Stored items
_ _ _ _
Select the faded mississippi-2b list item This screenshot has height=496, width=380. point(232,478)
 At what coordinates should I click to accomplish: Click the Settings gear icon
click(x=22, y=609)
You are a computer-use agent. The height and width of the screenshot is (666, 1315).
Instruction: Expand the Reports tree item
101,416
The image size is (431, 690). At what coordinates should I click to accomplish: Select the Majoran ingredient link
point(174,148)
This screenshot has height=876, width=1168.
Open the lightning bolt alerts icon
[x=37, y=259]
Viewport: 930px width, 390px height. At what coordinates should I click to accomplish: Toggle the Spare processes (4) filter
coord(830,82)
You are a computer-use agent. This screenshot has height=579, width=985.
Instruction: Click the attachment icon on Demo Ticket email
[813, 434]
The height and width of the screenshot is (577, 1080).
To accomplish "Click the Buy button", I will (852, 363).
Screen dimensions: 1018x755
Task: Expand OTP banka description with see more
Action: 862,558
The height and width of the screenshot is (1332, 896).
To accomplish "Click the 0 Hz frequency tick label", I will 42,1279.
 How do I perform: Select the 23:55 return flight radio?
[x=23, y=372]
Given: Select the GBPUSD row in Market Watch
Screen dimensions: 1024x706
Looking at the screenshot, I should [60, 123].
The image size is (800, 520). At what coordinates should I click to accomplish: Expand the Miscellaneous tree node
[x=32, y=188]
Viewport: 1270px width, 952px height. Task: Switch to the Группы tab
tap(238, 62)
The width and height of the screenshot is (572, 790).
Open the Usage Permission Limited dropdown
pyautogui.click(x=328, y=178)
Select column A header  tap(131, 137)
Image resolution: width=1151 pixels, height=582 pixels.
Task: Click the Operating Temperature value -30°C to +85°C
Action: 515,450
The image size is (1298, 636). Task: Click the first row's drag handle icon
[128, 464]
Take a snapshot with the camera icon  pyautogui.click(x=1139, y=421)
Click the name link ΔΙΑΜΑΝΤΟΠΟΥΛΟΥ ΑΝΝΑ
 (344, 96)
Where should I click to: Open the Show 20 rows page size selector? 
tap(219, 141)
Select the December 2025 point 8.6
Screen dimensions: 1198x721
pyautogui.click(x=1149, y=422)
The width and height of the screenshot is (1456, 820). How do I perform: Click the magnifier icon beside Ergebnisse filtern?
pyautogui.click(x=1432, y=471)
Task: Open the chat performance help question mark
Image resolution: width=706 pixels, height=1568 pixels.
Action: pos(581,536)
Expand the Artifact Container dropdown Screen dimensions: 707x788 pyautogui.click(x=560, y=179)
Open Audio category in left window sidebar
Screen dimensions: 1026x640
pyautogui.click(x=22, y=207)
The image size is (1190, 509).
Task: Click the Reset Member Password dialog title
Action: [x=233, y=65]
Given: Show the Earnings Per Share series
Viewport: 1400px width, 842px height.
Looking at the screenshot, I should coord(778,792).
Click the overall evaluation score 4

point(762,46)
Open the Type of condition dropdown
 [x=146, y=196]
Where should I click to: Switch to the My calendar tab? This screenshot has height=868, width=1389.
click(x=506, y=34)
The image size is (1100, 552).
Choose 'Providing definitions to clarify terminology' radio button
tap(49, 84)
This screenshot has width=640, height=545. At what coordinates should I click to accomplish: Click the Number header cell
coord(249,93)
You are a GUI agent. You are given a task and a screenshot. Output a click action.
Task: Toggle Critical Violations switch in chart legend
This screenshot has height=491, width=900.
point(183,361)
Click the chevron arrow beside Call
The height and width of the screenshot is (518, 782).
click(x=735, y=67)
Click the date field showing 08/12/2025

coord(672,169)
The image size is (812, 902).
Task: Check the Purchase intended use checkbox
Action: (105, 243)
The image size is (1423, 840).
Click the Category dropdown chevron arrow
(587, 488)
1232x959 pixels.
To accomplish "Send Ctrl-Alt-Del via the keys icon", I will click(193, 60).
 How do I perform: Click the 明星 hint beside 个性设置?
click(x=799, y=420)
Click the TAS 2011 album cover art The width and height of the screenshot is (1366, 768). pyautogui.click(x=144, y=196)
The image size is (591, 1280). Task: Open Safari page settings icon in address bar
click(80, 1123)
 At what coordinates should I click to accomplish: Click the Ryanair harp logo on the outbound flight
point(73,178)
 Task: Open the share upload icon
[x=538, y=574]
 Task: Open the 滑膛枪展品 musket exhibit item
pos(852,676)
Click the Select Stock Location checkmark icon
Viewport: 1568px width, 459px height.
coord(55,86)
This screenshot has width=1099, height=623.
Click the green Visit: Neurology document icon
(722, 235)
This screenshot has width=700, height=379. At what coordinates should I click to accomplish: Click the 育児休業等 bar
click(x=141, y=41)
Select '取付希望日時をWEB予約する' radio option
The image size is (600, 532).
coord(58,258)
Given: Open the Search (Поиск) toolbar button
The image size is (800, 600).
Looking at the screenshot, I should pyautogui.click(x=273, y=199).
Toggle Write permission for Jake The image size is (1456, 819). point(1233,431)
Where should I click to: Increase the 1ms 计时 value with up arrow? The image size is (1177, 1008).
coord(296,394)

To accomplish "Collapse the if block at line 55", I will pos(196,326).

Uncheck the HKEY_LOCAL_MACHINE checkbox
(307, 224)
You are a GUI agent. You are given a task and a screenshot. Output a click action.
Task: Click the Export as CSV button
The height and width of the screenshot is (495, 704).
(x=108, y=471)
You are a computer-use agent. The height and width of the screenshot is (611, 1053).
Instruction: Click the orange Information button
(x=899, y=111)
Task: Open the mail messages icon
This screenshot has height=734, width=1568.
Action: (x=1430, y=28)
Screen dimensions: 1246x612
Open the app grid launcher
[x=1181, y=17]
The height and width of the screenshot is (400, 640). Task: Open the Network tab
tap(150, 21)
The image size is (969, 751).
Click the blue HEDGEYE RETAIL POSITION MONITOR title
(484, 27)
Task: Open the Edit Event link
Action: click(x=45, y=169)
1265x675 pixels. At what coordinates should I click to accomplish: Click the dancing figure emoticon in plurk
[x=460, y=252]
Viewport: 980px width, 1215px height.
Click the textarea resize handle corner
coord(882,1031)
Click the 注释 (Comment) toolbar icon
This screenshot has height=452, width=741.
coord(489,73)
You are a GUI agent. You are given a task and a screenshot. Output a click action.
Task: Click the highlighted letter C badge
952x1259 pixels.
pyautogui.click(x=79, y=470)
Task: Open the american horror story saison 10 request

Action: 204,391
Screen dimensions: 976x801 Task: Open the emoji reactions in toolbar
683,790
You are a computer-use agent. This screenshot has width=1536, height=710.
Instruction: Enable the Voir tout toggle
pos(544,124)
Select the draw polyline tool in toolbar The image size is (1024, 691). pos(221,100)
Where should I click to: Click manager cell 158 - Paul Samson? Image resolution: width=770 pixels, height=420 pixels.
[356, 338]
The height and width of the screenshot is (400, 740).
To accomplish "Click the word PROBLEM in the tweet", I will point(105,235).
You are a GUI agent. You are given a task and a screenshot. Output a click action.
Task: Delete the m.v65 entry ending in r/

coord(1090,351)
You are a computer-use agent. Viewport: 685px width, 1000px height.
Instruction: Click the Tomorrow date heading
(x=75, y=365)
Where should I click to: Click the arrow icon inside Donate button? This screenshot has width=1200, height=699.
_ _ _ _
EXERCISE DESCRIPTION:
Could the data above be returned exactly as it stands?

ANSWER FOR THIS EXERCISE:
Select the faded mississippi-2b list item This screenshot has height=496, width=380. point(232,478)
 At what coordinates should I click to accomplish: Click the Settings gear icon
click(x=22, y=609)
You are a computer-use agent. The height and width of the screenshot is (666, 1315).
Instruction: Expand the Reports tree item
101,416
The image size is (431, 690). At what coordinates should I click to accomplish: Select the Majoran ingredient link
point(174,148)
This screenshot has height=876, width=1168.
Open the lightning bolt alerts icon
[x=37, y=259]
Viewport: 930px width, 390px height. At what coordinates should I click to accomplish: Toggle the Spare processes (4) filter
coord(830,82)
You are a computer-use agent. This screenshot has height=579, width=985.
Instruction: Click the attachment icon on Demo Ticket email
[813, 434]
The height and width of the screenshot is (577, 1080).
To accomplish "Click the Buy button", I will (852, 363).
Screen dimensions: 1018x755
Task: Expand OTP banka description with see more
Action: 862,558
The height and width of the screenshot is (1332, 896).
To accomplish "Click the 0 Hz frequency tick label", I will 42,1279.
 How do I perform: Select the 23:55 return flight radio?
[x=23, y=372]
Given: Select the GBPUSD row in Market Watch
Screen dimensions: 1024x706
Looking at the screenshot, I should [60, 123].
The image size is (800, 520). At what coordinates should I click to accomplish: Expand the Miscellaneous tree node
[x=32, y=188]
Viewport: 1270px width, 952px height. Task: Switch to the Группы tab
tap(238, 62)
The width and height of the screenshot is (572, 790).
Open the Usage Permission Limited dropdown
pyautogui.click(x=328, y=178)
Select column A header  tap(131, 137)
Image resolution: width=1151 pixels, height=582 pixels.
Task: Click the Operating Temperature value -30°C to +85°C
Action: 515,450
The image size is (1298, 636). Task: Click the first row's drag handle icon
[128, 464]
Take a snapshot with the camera icon  pyautogui.click(x=1139, y=421)
Click the name link ΔΙΑΜΑΝΤΟΠΟΥΛΟΥ ΑΝΝΑ
 (344, 96)
Where should I click to: Open the Show 20 rows page size selector? 
tap(219, 141)
Select the December 2025 point 8.6
Screen dimensions: 1198x721
pyautogui.click(x=1149, y=422)
The width and height of the screenshot is (1456, 820). How do I perform: Click the magnifier icon beside Ergebnisse filtern?
pyautogui.click(x=1432, y=471)
Task: Open the chat performance help question mark
Image resolution: width=706 pixels, height=1568 pixels.
Action: pos(581,536)
Expand the Artifact Container dropdown Screen dimensions: 707x788 pyautogui.click(x=560, y=179)
Open Audio category in left window sidebar
Screen dimensions: 1026x640
pyautogui.click(x=22, y=207)
The image size is (1190, 509).
Task: Click the Reset Member Password dialog title
Action: [x=233, y=65]
Given: Show the Earnings Per Share series
Viewport: 1400px width, 842px height.
Looking at the screenshot, I should coord(778,792).
Click the overall evaluation score 4

point(762,46)
Open the Type of condition dropdown
 [x=146, y=196]
Where should I click to: Switch to the My calendar tab? This screenshot has height=868, width=1389.
click(x=506, y=34)
The image size is (1100, 552).
Choose 'Providing definitions to clarify terminology' radio button
tap(49, 84)
This screenshot has width=640, height=545. At what coordinates should I click to accomplish: Click the Number header cell
coord(249,93)
You are a GUI agent. You are given a task and a screenshot. Output a click action.
Task: Toggle Critical Violations switch in chart legend
This screenshot has height=491, width=900.
point(183,361)
Click the chevron arrow beside Call
The height and width of the screenshot is (518, 782).
click(x=735, y=67)
Click the date field showing 08/12/2025

coord(672,169)
The image size is (812, 902).
Task: Check the Purchase intended use checkbox
Action: (105, 243)
The image size is (1423, 840).
Click the Category dropdown chevron arrow
(587, 488)
1232x959 pixels.
To accomplish "Send Ctrl-Alt-Del via the keys icon", I will click(193, 60).
 How do I perform: Click the 明星 hint beside 个性设置?
click(x=799, y=420)
Click the TAS 2011 album cover art The width and height of the screenshot is (1366, 768). pyautogui.click(x=144, y=196)
The image size is (591, 1280). Task: Open Safari page settings icon in address bar
click(80, 1123)
 At what coordinates should I click to accomplish: Click the Ryanair harp logo on the outbound flight
point(73,178)
 Task: Open the share upload icon
[x=538, y=574]
 Task: Open the 滑膛枪展品 musket exhibit item
pos(852,676)
Click the Select Stock Location checkmark icon
Viewport: 1568px width, 459px height.
coord(55,86)
This screenshot has width=1099, height=623.
Click the green Visit: Neurology document icon
(722, 235)
This screenshot has width=700, height=379. At what coordinates should I click to accomplish: Click the 育児休業等 bar
click(x=141, y=41)
Select '取付希望日時をWEB予約する' radio option
The image size is (600, 532).
coord(58,258)
Given: Open the Search (Поиск) toolbar button
The image size is (800, 600).
Looking at the screenshot, I should pyautogui.click(x=273, y=199).
Toggle Write permission for Jake The image size is (1456, 819). point(1233,431)
Where should I click to: Increase the 1ms 计时 value with up arrow? The image size is (1177, 1008).
coord(296,394)

To accomplish "Collapse the if block at line 55", I will pos(196,326).

Uncheck the HKEY_LOCAL_MACHINE checkbox
(307, 224)
You are a GUI agent. You are given a task and a screenshot. Output a click action.
Task: Click the Export as CSV button
The height and width of the screenshot is (495, 704).
(x=108, y=471)
You are a computer-use agent. The height and width of the screenshot is (611, 1053).
Instruction: Click the orange Information button
(x=899, y=111)
Task: Open the mail messages icon
This screenshot has height=734, width=1568.
Action: (x=1430, y=28)
Screen dimensions: 1246x612
Open the app grid launcher
[x=1181, y=17]
The height and width of the screenshot is (400, 640). Task: Open the Network tab
tap(150, 21)
The image size is (969, 751).
Click the blue HEDGEYE RETAIL POSITION MONITOR title
(484, 27)
Task: Open the Edit Event link
Action: click(x=45, y=169)
1265x675 pixels. At what coordinates should I click to accomplish: Click the dancing figure emoticon in plurk
[x=460, y=252]
Viewport: 980px width, 1215px height.
Click the textarea resize handle corner
coord(882,1031)
Click the 注释 (Comment) toolbar icon
This screenshot has height=452, width=741.
coord(489,73)
You are a GUI agent. You are given a task and a screenshot. Output a click action.
Task: Click the highlighted letter C badge
952x1259 pixels.
pyautogui.click(x=79, y=470)
Task: Open the american horror story saison 10 request

Action: 204,391
Screen dimensions: 976x801 Task: Open the emoji reactions in toolbar
683,790
You are a computer-use agent. This screenshot has width=1536, height=710.
Instruction: Enable the Voir tout toggle
pos(544,124)
Select the draw polyline tool in toolbar The image size is (1024, 691). pos(221,100)
Where should I click to: Click manager cell 158 - Paul Samson? Image resolution: width=770 pixels, height=420 pixels.
[356, 338]
The height and width of the screenshot is (400, 740).
To accomplish "Click the word PROBLEM in the tweet", I will point(105,235).
You are a GUI agent. You are given a task and a screenshot. Output a click action.
Task: Delete the m.v65 entry ending in r/

coord(1090,351)
You are a computer-use agent. Viewport: 685px width, 1000px height.
Instruction: Click the Tomorrow date heading
(x=75, y=365)
Where should I click to: Click the arrow icon inside Donate button? This screenshot has width=1200, height=699.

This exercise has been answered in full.